> PROBLEM DESCRIPTION: For every line in the entries that contains "Image", show the whole line.

> INPUT RECORDS:
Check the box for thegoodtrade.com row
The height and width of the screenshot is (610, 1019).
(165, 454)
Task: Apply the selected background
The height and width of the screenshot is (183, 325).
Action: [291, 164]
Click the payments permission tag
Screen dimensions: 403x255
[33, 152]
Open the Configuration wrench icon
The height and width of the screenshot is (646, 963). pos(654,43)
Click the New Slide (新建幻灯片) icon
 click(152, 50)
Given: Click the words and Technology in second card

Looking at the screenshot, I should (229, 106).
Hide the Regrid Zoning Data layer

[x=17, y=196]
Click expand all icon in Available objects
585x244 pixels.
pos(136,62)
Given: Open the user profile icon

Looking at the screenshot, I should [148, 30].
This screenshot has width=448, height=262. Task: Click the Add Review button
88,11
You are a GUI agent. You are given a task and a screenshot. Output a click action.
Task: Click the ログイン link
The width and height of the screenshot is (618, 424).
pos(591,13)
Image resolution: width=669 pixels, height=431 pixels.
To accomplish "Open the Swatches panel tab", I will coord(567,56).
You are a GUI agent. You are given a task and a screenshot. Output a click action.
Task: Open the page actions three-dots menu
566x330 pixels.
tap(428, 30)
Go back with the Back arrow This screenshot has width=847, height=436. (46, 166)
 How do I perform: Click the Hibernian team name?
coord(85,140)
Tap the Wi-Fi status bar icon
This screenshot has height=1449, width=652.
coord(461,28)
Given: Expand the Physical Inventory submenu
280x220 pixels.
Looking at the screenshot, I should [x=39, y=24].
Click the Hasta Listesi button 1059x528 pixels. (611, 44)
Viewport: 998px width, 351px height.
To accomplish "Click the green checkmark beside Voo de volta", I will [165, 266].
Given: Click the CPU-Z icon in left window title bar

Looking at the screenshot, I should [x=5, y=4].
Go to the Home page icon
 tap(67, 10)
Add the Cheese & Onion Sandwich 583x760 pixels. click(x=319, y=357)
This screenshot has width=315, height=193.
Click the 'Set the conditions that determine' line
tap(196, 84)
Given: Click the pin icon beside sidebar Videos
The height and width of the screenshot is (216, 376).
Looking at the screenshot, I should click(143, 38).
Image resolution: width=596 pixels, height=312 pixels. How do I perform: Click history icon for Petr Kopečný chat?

> ANSWER TO THE EXERCISE:
Image resolution: width=669 pixels, height=431 pixels.
Image resolution: width=596 pixels, height=312 pixels. How do I perform: Click history icon for Petr Kopečný chat?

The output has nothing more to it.